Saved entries
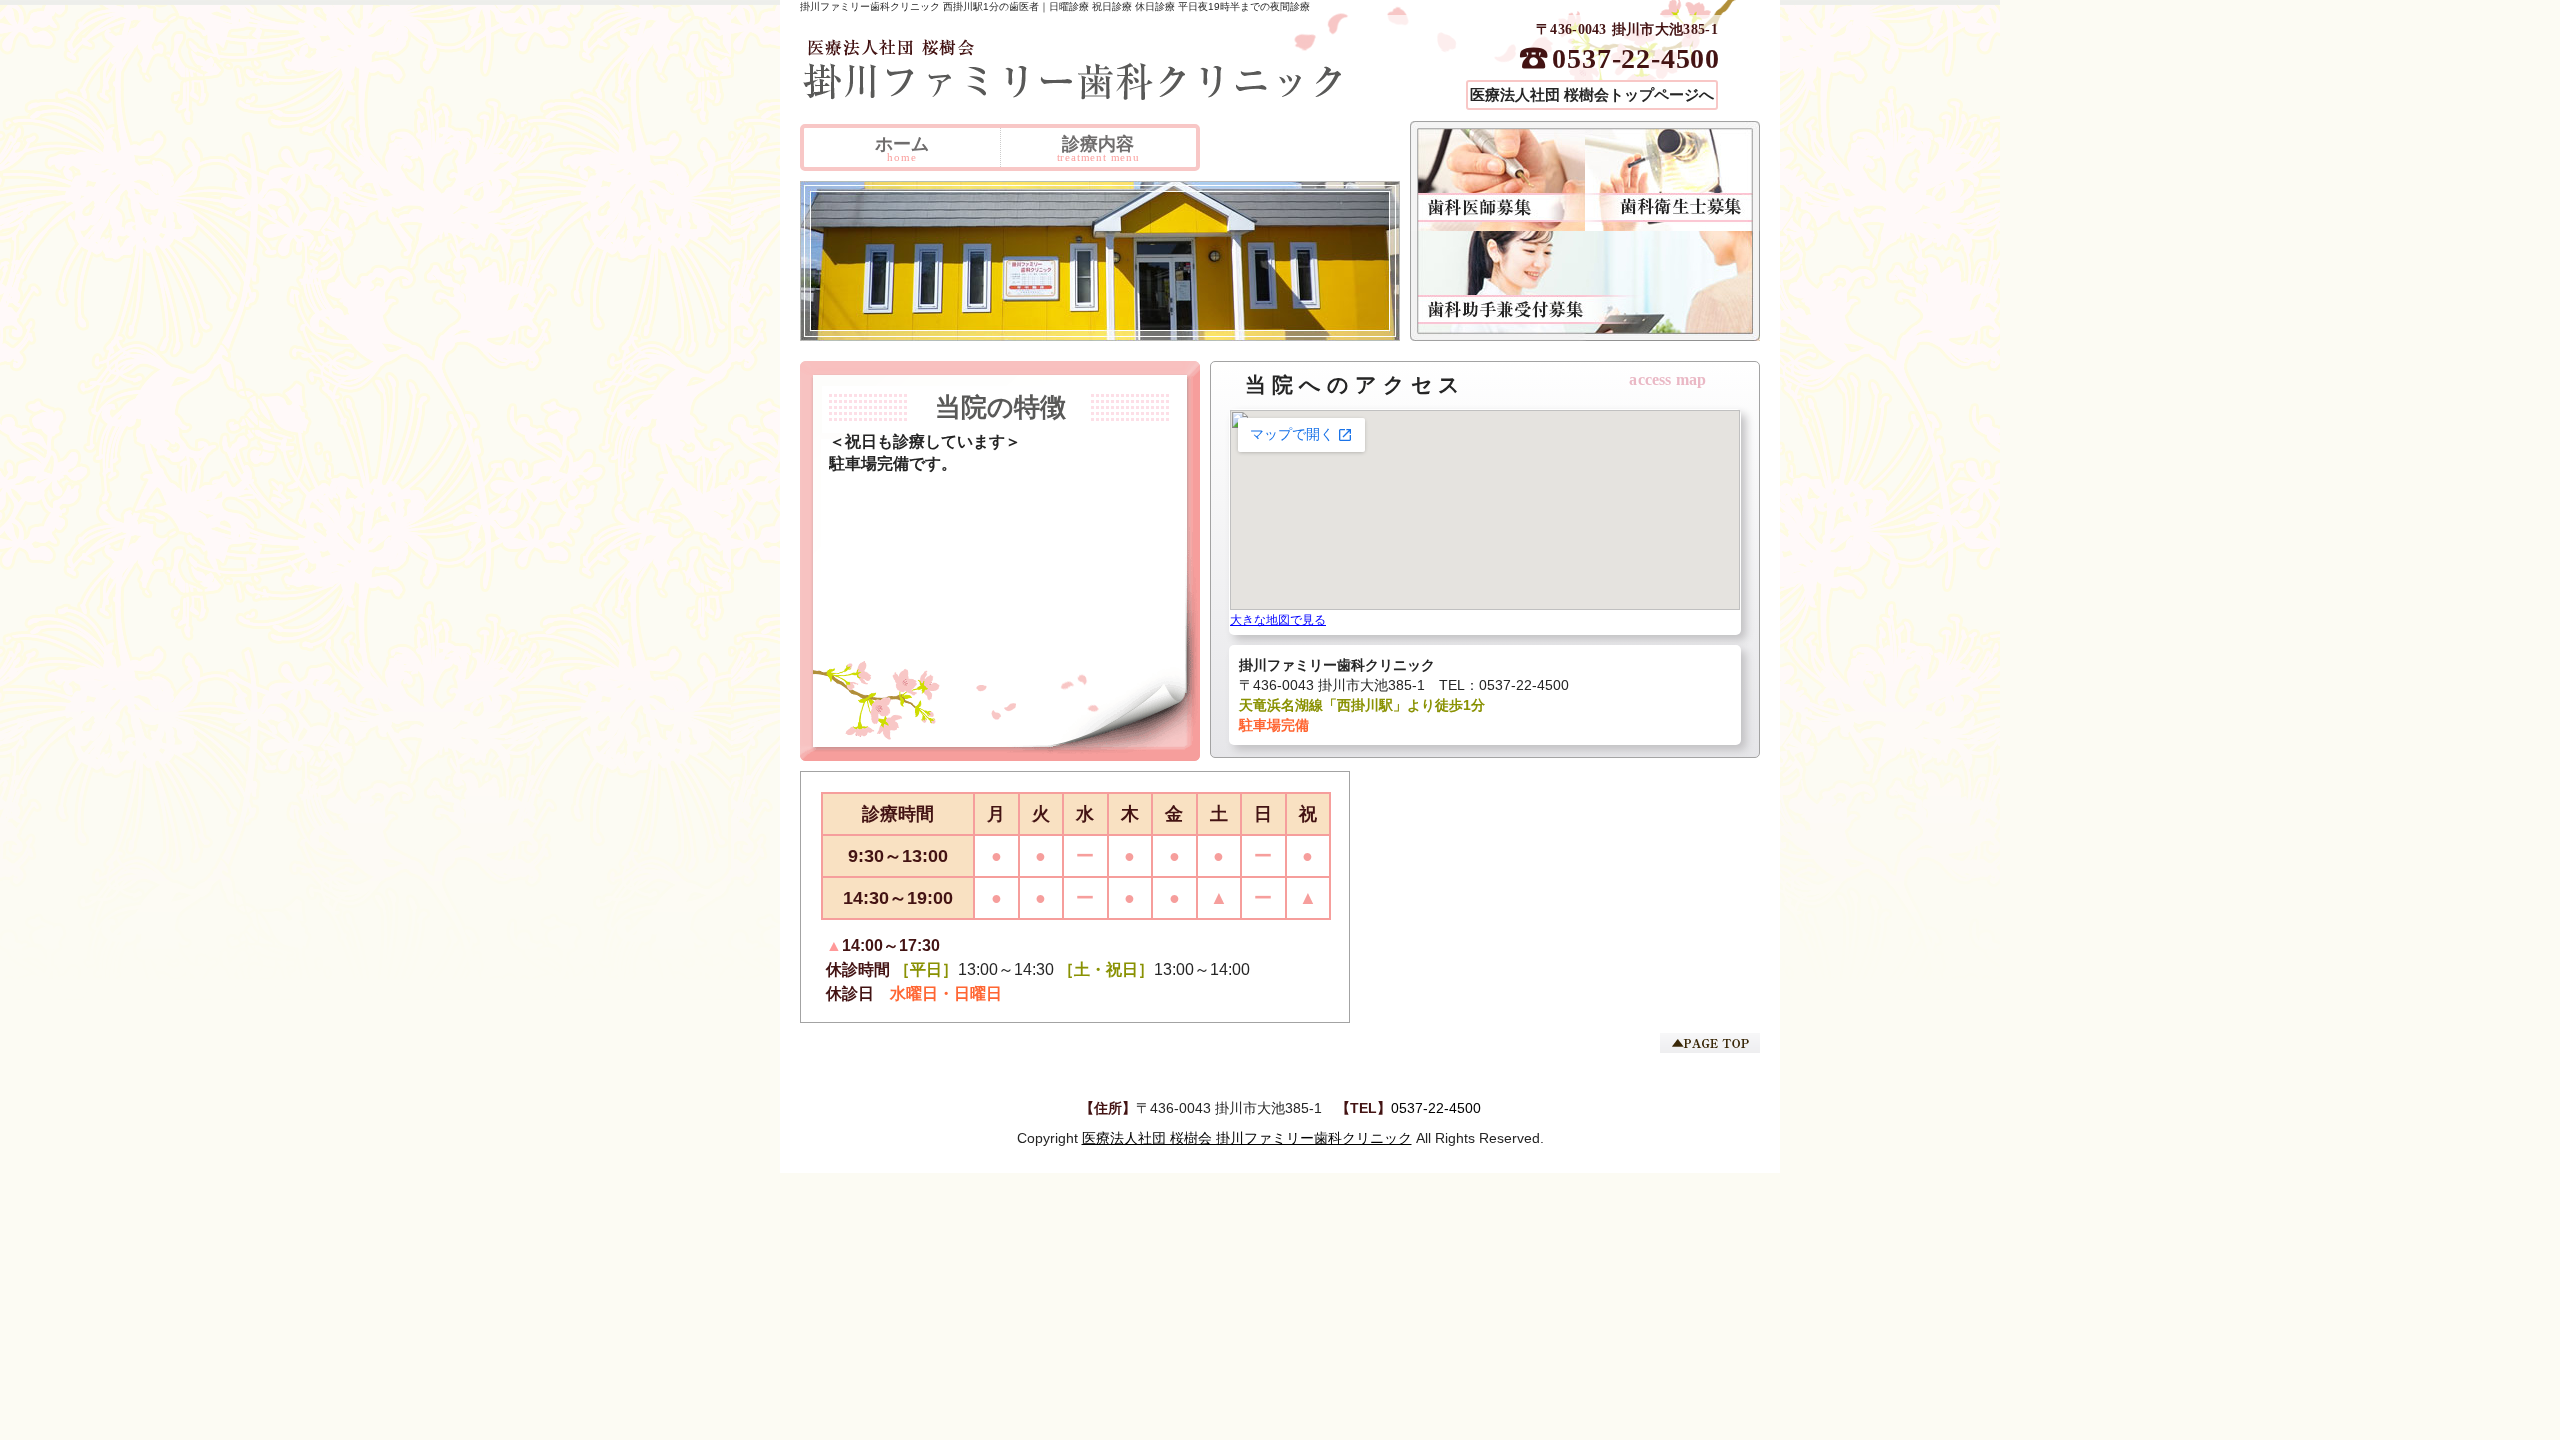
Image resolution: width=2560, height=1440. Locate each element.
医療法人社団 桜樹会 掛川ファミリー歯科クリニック (1247, 1138)
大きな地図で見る (1278, 619)
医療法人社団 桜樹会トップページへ (1592, 95)
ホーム (902, 148)
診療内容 (1098, 148)
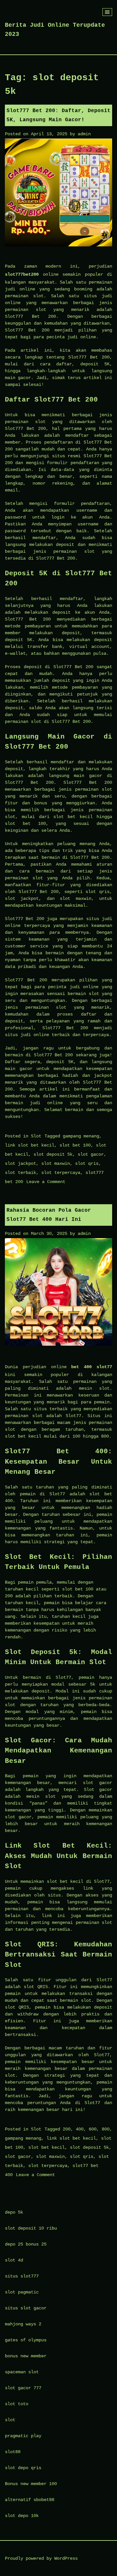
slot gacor (91, 1154)
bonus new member (25, 2356)
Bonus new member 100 (31, 2483)
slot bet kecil (46, 2147)
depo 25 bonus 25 (25, 2244)
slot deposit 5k (52, 1154)
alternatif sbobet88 (29, 2499)
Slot (36, 1136)
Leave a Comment (45, 1181)
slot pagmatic (22, 2292)
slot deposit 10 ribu (31, 2228)
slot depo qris (23, 2467)
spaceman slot (22, 2372)
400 (80, 2129)
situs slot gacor (25, 2308)
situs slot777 (22, 2276)
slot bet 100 (75, 1145)
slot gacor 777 (23, 2388)
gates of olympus (25, 2340)
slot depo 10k (22, 2515)
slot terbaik (20, 1172)
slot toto (16, 2404)
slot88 (12, 2451)
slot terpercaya (60, 1172)
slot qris (86, 1163)
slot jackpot (20, 1163)
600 (93, 2129)
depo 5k (14, 2212)
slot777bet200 (22, 274)
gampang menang (81, 1136)
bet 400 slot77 (91, 1366)
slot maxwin (55, 1163)
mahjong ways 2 (23, 2324)
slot (10, 2419)
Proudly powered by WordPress (41, 2558)
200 (67, 2129)
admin (84, 134)
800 (106, 2129)
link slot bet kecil (29, 1145)
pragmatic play (23, 2435)
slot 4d (14, 2260)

EXERCISE INSTRUCTIONS: Leave the pictures out and repeat exactly the lines from the beginning of the records to the line bearing "slot terpercaya (60, 1172)", both ends counted.

YOUR SOLUTION:
Image resolution: width=2560, height=1440. Locate each element.
医療法人社団 桜樹会 掛川ファミリー歯科クリニック (1247, 1138)
大きな地図で見る (1278, 619)
医療法人社団 桜樹会トップページへ (1592, 95)
ホーム (902, 148)
診療内容 (1098, 148)
slot gacor (91, 1154)
bonus new member (25, 2356)
Bonus new member 100 (31, 2483)
slot bet kecil (46, 2147)
depo 25 bonus 25 (25, 2244)
slot deposit 5k (52, 1154)
alternatif sbobet88 (29, 2499)
Slot (36, 1136)
Leave a Comment (45, 1181)
slot pagmatic (22, 2292)
slot deposit 10 ribu (31, 2228)
slot depo qris (23, 2467)
spaceman slot (22, 2372)
400 (80, 2129)
situs slot gacor (25, 2308)
situs slot777 (22, 2276)
slot bet 100 (75, 1145)
slot gacor 777 (23, 2388)
gates of olympus (25, 2340)
slot depo 10k (22, 2515)
slot terbaik (20, 1172)
slot toto (16, 2404)
slot88 (12, 2451)
slot terpercaya (60, 1172)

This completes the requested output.